Are you a fee-only fiduciary?
Yes! We operate under the fiduciary standard, and we do not receive commissions, incentives, or any added fees that would steer our advice. By taking this approach, we believe it is the most transparent way to provide the financial help you need. Fee-Only Registered Investment Advisors have a fiduciary responsibility to choose investments that are in your best interest. We believe that being fee-only allows us to uphold that fiduciary responsibility – we do good when you do good.
How much does it cost?
We charge a percentage of Assets Under Management (AUM). Our fee starts at 1% annually and then goes down as your investment balance reaches certain breakpoints. The fee includes all the services we offer so you receive the maximum benefit of working with Registered Investment Advisors who are also CPAs.
Do you require me to have a minimum amount of money to work with you?
No! Whether you are a new or experienced investor, we want to do what is best for you and we welcome you as a client.
Where is my money held if I work with you?
We work with Fidelity Investments & Charles Schwab as our investment custodians. All your investments are held directly by the custodian and Jordan Wealth will never have custody of your assets.
I see you do taxes, will you do mine?
Maybe! We do taxes for individuals and small businesses who are also wealth management clients.
Is Jordan Wealth Management’s investment philosophy right for me?
Jordan’s investment philosophy is based upon academic research. We believe that markets are efficient so the chosen asset allocation will determine the expected return of a portfolio. We also believe investments should be managed based on sound academic research and not attempts at timing markets. We know that diversification reduces risk and that higher expected returns come with higher expected volatility.
The investment recommendations you receive from us are based on your needs, your goals, and your risk tolerance levels. After we initially invest your money, your portfolio is regularly “rebalanced” to the customized mix specified in your Investment Plan and Investment Policy Statement so as to maintain consistent market exposure.
At the heart of our approach is what decades of unbiased, peer-reviewed research and evidence have shown to be the best way to build long-term wealth. We don’t believe we can “time market movements” and research has shown the vast majority of people who try, underperform market returns. In other words, it is very unlikely that any advisor can ever predict the future and outperform the market.

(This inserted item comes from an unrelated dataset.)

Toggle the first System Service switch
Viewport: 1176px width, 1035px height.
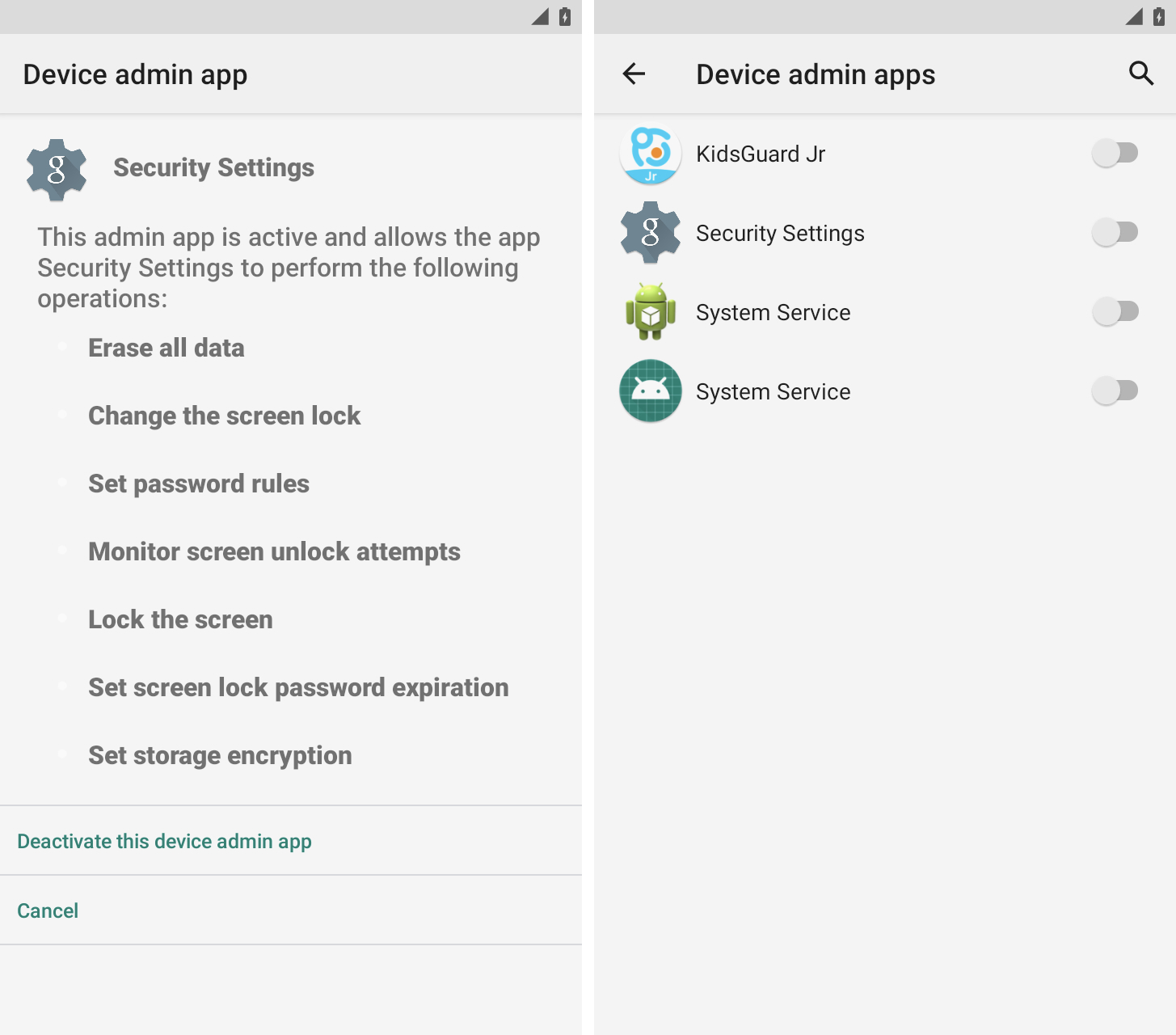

If you’re someone who likes the “action” of investing with constant buying and selling, we are not a good fit for you. If speculating on which stocks are going to “take off” is your thing, we are not a good fit for you. If you are looking for an advisor who believes they can predict market movements, knowing when to get in or get out, we are not a good fit for you. If you enjoy watching the markets and the constant reactions to whichever way the financial media says the wind is blowing, we are definitely NOT a good fit for you. However, if you are looking for a long-term investment approach that follows your customized financial plan on an unwavering basis and keeps your goals consistently front and center, we believe we ARE a great fit for you.
Why is an Investment Policy Statement important to me?
We know that each investor has a unique situation so every investment should have a purpose and be appropriate based upon that purpose and your situation. As your advisor, we will help you establish a written Investment Policy Statement (IPS) or investment plan. The IPS should always outline the following:
- the degree of risk you can comfortably tolerate,
- your investment time horizon, and
- the reasons for your investment
Your IPS serves as a guide to achieving your long-term goals and is referred to on a regular basis and very likely adjusted over the years. It will be developed before your advisor makes any investment recommendations.